I called her ‘Loveday’ because she came to me out-of-the-blue one day – and as soon as her face turned towards mine – I was smitten by her bespeckled loveliness. It was love at first sight. She has no provenance – other than what was imparted by the well-spoken gentleman who passed her on.  He said he’d bought her in Exeter at an auction in the 1970s – but that she’d always been a bit too creepy to hang-up in his house – although he felt that there was some immensely tragic story behind her face.  I think in one way he’d had a bit of a pang parting with her – because he’d enquired a couple days later about her fate.  He’d certainly hung on to her for several decades for a reason – and why did he bid for her if he found her creepy?  Creepy – and chilly – are words that have attached themselves to ‘Loveday’ – repeated by those that have seen her in the ‘flesh’ – including by my other work mates.   I don’t think their pairing was probably his choice – I think ‘Loveday’ chose him as a suitable custodian – so that forty years on she’d be brought to the right place – for me.   ‘Loveday’ has an etherealness about her – her face is strong with a piquant expression – yet her body fades away to light. She has a frozen quality about her and not just of time. She may well be a ‘post mortem’ photograph – it’s hard to tell – but what form she is makes no difference – it’s who she was – and is – that matters.  

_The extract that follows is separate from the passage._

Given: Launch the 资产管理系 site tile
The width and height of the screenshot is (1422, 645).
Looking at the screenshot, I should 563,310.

When I removed ‘Miss Loveday’ from her bashed and crumbling frame – there were no clues written on her reverse side – as to her real name. This ‘nameless’ young woman has been asleep behind glass for possibly one hundred years – or more.  I think she is possibly Edwardian at the very youngest.

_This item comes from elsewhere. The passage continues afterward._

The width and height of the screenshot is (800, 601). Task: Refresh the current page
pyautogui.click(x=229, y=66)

She came to me on the 10th November 2016 – a Thursday morning – whilst I was at work in the shop.  Her ‘bequeather’ – who is a regular giver and buyer – had brought her in for recycling – along with a handful of other old pictures that had clearly been gathering dust for a considerable time – possibly in an old barn or outhouse. My manager dealt with the gentleman’s donations – and gladly accepted them all apart from poor ‘Loveday’. In his eyes she was deemed to be “creepy” – and not thinking that anyone else would want her either – he dismissed her!  We get inundated with unloved and unwanted pictures – most of them are mass produced and of little monetary worth and are often broken – so sometimes it is necessary to be a little selective on such occasions. People more often buy pictures to up-cycle their frames – but in ‘Loveday’s’ case – her frame was beyond repair – and she herself was badly foxed and creased.  The gentleman who donated her wasn’t at all offended – and was happy to take her away again.

While all this was going on outside – I had been serving in the shop – and knew nothing of her arrival – or of her imminent departure.  Just in the nick-of-time before she disappeared from ‘sight’ forever – I entered the yard.  My manager was suddenly inspired at the sight of me to say to the gentleman – “Ah! Just the person! Melanie likes unusual, creepy things!”  My skull fetish is no secret at work – and they humour me about it – but they are the ones that don’t get it!  

While still in the boot of the gentleman’s car – he turned the subject’s face to me – and I was instantly struck by her spirited look. Her crooked fringe reminded me of myself when I was a young girl.  I always had a crooked fringe – and would often frown and glower from beneath it – I was always a rather spirited individual in my day! Suddenly I’d been confronted with a picture of a young woman that mirrored an element in me.  With no more ado – the gentleman was pleased to handover his custodianship.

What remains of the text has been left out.